Alors que les conservateurs réclament à cor et à cri un vaccin contre la COVID-19 au plus vite, un de leurs élus parraine une pétition décrivant le processus de vaccination comme une « expérimentation humaine » et remettant en question l’utilité des vaccins contre le virus.

Mélanie Marquis Mélanie Marquis
La Presse

« Le contournement des protocoles de sécurité applicables signifie que la vaccination contre la COVID-19 équivaut véritablement à une expérimentation humaine », stipule-t-on dans le préambule de la pétition que parraine le député ontarien Derek Sloan.

Et « les vaccins contre la COVID-19 ne sont pas conçus pour empêcher l’infection ou la transmission », ajoute-t-on dans le texte de la pétition virtuelle qui a été signée par plus de 22 000 personnes jusqu’à présent, et qui se trouve sur une page web du gouvernement.

La démarche est endossée par l’élu de l’Ontario, un ex-candidat à la direction du Parti conservateur associé à la frange très à droite de la formation, qui est aussi un fidèle de L’Église adventiste du septième jour, et remonte au 3 novembre dernier.
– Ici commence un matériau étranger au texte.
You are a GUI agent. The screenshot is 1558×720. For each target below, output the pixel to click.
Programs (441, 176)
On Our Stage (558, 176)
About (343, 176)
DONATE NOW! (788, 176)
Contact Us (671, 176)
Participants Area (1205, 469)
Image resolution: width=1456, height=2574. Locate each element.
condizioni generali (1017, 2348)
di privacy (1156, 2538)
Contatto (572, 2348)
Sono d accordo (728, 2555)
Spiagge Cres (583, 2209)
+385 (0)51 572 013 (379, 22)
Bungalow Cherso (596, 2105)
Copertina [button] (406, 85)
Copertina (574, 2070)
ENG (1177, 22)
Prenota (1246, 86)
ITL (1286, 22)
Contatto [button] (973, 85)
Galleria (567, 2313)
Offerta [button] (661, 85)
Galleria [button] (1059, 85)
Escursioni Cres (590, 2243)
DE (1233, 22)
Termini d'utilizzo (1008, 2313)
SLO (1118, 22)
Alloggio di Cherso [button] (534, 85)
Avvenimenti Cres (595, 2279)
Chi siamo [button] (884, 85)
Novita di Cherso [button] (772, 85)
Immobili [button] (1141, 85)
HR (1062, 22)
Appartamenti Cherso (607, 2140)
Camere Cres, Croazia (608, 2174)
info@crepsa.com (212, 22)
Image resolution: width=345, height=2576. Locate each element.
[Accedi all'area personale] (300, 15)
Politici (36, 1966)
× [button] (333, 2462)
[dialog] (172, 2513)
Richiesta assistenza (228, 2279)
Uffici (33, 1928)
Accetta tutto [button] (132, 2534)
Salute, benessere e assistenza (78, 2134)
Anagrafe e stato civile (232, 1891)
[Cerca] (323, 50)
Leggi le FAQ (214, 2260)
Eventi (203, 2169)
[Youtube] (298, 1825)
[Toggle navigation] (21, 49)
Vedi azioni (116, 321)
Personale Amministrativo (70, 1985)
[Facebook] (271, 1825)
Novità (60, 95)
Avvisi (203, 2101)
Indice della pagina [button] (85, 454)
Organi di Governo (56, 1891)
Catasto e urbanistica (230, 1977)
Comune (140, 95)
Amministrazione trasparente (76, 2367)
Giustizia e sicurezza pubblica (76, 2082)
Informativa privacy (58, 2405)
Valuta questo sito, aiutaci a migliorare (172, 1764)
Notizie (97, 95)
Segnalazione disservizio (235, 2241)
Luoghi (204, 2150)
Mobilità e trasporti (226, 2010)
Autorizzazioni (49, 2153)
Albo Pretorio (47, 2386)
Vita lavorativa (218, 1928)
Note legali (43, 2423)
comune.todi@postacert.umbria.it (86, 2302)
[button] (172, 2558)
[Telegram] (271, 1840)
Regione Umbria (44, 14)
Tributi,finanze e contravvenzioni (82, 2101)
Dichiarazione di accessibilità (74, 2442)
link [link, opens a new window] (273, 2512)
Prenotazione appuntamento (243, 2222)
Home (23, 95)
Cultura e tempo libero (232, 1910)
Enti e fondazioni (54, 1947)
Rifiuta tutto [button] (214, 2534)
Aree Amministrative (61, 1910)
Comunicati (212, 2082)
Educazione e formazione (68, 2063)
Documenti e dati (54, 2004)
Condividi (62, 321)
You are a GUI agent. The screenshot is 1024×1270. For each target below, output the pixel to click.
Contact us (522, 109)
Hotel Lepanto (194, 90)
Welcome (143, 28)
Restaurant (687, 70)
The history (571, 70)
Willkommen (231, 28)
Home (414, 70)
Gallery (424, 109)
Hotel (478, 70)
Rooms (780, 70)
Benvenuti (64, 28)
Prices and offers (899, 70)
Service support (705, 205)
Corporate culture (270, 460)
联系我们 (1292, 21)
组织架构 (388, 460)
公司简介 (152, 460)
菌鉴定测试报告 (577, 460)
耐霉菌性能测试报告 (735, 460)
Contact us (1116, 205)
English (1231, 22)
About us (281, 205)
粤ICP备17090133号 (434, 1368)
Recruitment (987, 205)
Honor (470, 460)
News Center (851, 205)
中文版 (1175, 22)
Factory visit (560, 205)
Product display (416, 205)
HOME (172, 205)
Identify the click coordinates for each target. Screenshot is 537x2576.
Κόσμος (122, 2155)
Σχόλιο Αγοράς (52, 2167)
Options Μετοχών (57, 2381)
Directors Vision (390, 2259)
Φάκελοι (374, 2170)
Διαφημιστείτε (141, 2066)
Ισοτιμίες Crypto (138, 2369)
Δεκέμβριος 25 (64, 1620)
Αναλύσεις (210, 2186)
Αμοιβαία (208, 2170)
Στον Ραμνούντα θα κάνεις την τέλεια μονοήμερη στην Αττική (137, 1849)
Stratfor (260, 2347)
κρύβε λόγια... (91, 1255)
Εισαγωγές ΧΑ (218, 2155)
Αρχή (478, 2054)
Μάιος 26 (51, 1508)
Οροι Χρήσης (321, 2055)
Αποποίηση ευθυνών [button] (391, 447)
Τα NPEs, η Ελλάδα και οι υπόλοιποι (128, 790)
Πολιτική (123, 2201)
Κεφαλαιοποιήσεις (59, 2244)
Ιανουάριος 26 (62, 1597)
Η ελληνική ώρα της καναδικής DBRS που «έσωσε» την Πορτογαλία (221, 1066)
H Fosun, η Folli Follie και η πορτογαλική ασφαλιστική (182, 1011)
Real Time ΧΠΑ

Des médias anglophones de la colline du Parlement ont remarqué et rapporté son existence, mercredi.

À sa sortie de la réunion hebdomadaire du caucus conservateur, Derek Sloan a soutenu qu’il y a « de bons éléments » dans la pétition. « Je devrais relire tous les éléments pour vous dire si je suis en accord ou en désaccord, mais ma philosophie est que les pétitions permettent aux citoyens d’avoir une voix », a-t-il dit.

Lorsqu’on lui a demandé s’il comptait se faire vacciner, l’élu a affirmé que sa décision n’était pas arrêtée. « Je crois que je vais prendre une décision en me basant sur l’information, lorsqu’elle sera disponible », a-t-il offert au micro.

Le député est opposé à l’obligation du port du masque. Il l’a dit et écrit à plusieurs reprises, notamment sur Twitter. En juillet dernier, pendant la campagne à la direction du parti, il avait participé à une manifestation antimasque à Québec.

Derek Sloan s’est aussi fait remarquer en accusant l’administratrice en chef de l’Agence de la santé publique du Canada, la Dre Theresa Tam, d’être de connivence avec le régime chinois. Il avait d’ailleurs réclamé sa démission.

Au bureau du chef conservateur Erin O’Toole, on n’a pas souhaité commenter l’affaire, mercredi, sauf pour mentionner que « les députés parrainent diverses pétitions pour permettre aux Canadiens de participer au processus démocratique ».

Les conservateurs veulent les vaccins

Peu de temps après, du côté de la Chambre des communes, le chef de l’opposition officielle et ses troupes continuaient de pilonner le gouvernement Trudeau, réclamant un plan concret sur la distribution du vaccin et déplorant le fait que d’autres pays y auront vraisemblablement accès avant le Canada.

« Le gouvernement libéral a eu peur de se battre pour avoir des vaccins en priorité pour les Canadiens. Les Québécois sont inquiets et Noël approche. C’est le temps de donner de l’espoir », a notamment argué Erin O’Toole.

L’approbation du vaccin de Pfizer par le Royaume-Uni leur a donné de nouvelles munitions. Notons que les autorités européennes ont reproché aux autorités britanniques d’avoir donné le feu vert trop hâtivement, alors que leur propre processus d’homologation est toujours en cours.